NE PDX santa rosa plum. 4 years old (ish). Gets good sun, in clay soil on top of a slope. Some of the leaves in the middle of the branches are shrivelling up and dying. They aren't discolored or misshapen, just shriveled and dessicated with some green remaining. The leaves on the tips seem ok, and if i look closely at a newer branch that's been affected, there is some discoloration near where the leaves used to be, like that part of the branch is also dying .  The branches most affected tend to be the lower ones, and moreso inside the canopy than at the edge.

Last year it got plum pocket and I sprayed with copper soap just before budburst.

Today I pruned out what I could, and I have been careful about removing the dead leaves. A couple plum pockets have emerged, but better than last year and I can't tell if there is a correlation. 
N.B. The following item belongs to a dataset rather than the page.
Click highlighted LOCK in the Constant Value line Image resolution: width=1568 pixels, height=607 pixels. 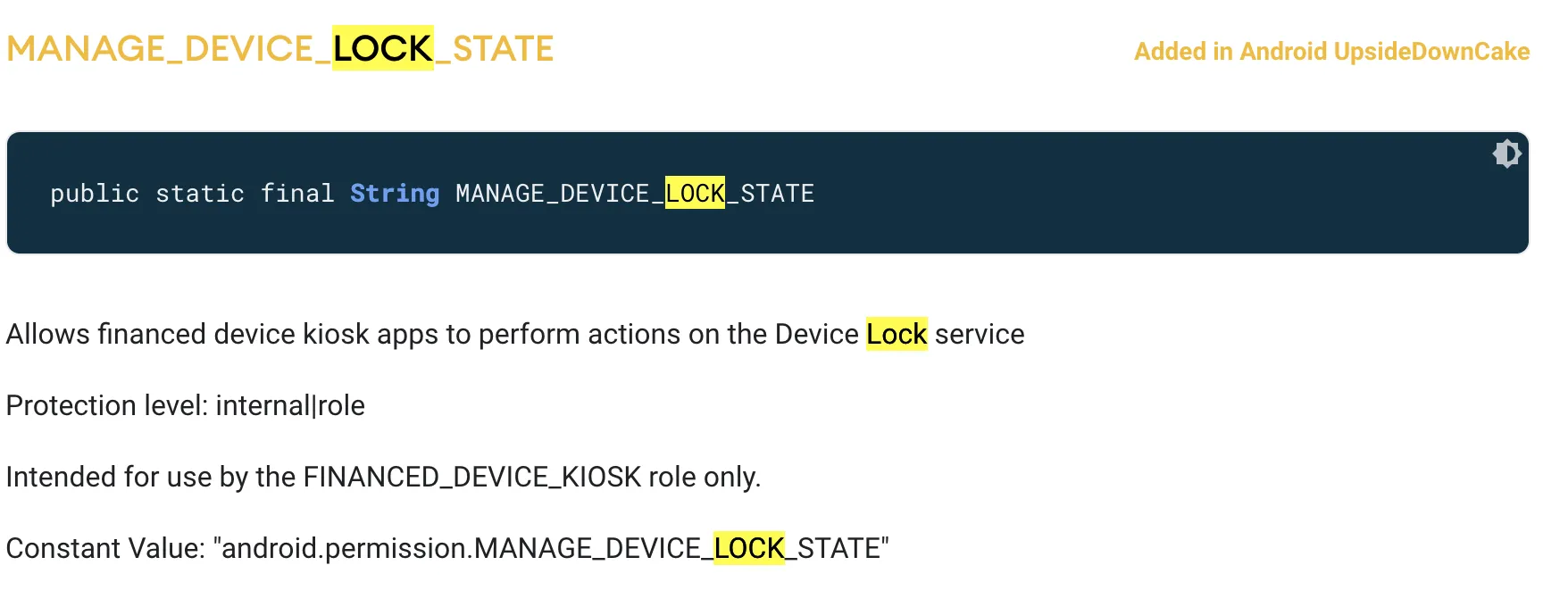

I also attempted a graft on it this year. Didn't take... could it still be a disease vector if it didnt take?

My current hunches are that it could be a) some kind of bacteria, b) related to the plum pocket, c) the cost of using a spray , or d) a spreading of the verticillium wilt that infected a nearby rosebud.  I fantasize that its just getting rid of leaves it cant use, but that seems too hopeful.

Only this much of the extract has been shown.